Mean (95% CI) IGF-I/IGFBP-3 ratio during 2 years of treatment with Omnitrope®. CI confidence interval, IGFBP-3 insulin-like growth factor-binding protein 3, IGF-I insulin-like growth factor I, SDS standard deviation score

Discussion

The primary objective of this study is to assess the effect of rhGH (Omnitrope) treatment on the development of diabetes in short children born SGA. Short children born SGA are thought to be at heightened risk of metabolic abnormalities, characterized by compensated insulin resistance without obvious abnormality of fasting or post-prandial glucose [13]. The insulin-antagonistic effects of GH treatment could potentially increase the risk of developing type 2 diabetes in children born SGA. In this second interim analysis, no patients developed diabetes during 2 years of rhGH treatment. Fasting plasma glucose and stimulated glucose (OGTT) remained relatively stable over 2 years of rhGH treatment. These 2-year data are consistent with previous studies on the effects of rhGH treatment on glucose tolerance and insulin sensitivity in children born SGA [14, 15]. Our findings are also consistent with the previously proposed concept of a compensatory hyperinsulinemia that counters the GH-mediated increase in insulin resistance and maintains normal glucose regulation during treatment [16]. In addition, our data indicate no adverse alterations in body mass after 2 years of Omnitrope treatment; again, this is in line with other long-term studies of rhGH treatment in children born SGA [17].

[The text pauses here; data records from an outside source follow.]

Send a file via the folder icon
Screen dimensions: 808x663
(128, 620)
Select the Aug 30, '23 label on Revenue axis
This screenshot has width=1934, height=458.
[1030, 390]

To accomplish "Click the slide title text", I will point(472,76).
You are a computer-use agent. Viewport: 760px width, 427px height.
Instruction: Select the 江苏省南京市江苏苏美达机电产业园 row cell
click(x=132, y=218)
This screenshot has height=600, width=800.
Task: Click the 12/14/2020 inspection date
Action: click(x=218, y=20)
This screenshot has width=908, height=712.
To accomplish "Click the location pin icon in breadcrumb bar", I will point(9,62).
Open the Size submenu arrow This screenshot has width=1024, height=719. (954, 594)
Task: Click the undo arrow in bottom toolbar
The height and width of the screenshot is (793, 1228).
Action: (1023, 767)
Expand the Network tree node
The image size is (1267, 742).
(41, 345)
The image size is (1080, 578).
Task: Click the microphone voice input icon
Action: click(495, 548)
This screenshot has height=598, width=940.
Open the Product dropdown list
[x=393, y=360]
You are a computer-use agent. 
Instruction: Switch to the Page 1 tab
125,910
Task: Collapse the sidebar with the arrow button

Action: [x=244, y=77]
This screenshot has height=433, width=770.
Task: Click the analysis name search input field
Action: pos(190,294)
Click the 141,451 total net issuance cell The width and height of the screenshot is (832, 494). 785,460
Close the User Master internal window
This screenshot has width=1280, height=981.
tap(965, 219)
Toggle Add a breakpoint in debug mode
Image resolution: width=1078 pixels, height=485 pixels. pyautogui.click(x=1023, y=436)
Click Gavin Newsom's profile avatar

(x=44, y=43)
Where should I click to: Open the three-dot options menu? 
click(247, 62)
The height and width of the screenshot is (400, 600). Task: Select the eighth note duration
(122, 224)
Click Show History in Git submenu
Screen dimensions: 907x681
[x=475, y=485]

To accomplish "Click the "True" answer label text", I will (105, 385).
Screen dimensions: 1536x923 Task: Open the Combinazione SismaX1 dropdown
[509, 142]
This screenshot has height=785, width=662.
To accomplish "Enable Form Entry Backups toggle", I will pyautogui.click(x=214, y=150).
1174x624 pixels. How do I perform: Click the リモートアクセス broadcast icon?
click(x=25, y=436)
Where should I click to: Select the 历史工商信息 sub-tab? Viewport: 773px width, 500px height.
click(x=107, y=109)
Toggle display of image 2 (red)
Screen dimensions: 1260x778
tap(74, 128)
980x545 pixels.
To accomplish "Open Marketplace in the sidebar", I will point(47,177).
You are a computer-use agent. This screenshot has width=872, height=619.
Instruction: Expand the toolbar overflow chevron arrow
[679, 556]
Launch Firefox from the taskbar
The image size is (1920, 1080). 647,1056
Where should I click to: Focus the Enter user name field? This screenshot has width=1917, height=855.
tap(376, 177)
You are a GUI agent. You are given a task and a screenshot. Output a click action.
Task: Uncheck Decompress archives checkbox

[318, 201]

The safety profile of rhGH in SGA children is generally recognized as good [3], and data from this 2-year analysis support this assertion. In the 1-year interim analysis, the incidence of treatment-related hypothyroidism and headache was 2.5% and 1.1%, respectively [10]; no additional cases were reported after 2 years of rhGH treatment. The incidence of anti-rhGH antibodies after 2 years of treatment was also low, consistent with findings from long-term studies with Omnitrope in children with GH deficiency [18, 19].

According to consensus guidelines, a change in HVSDS of more than +0.5 within the first year of GH treatment is considered to be a positive growth response [4]. In the present study, HVSDS had to be at least +1 after the first year of treatment for patients to be eligible to continue with therapy; therefore, all patients regarded as responders in the present study achieved a positive growth response as defined in the consensus guidelines. The improvement in growth parameters observed over 2 years’ treatment with Omnitrope compares well with improvements reported in other studies of various rhGH products in short children born SGA [13, 14].

Possible study limitations include the lack of a control group and the age of patients when rhGH treatment was initiated (most were aged ≥4 years). However, the clear treatment benefits observed in the majority of patients (increase in HV and net height gain) suggest that this is a population that is responsive to rhGH therapy.

Conclusions

At this 2-year follow-up, no patient had developed diabetes during rhGH treatment and there were no concerning or clinically relevant safety findings. Omnitrope treatment was effective, with most patients showing continuous catch-up growth after 2 years. These data, in a large international cohort of children born SGA, are consistent with a positive risk–benefit ratio for Omnitrope.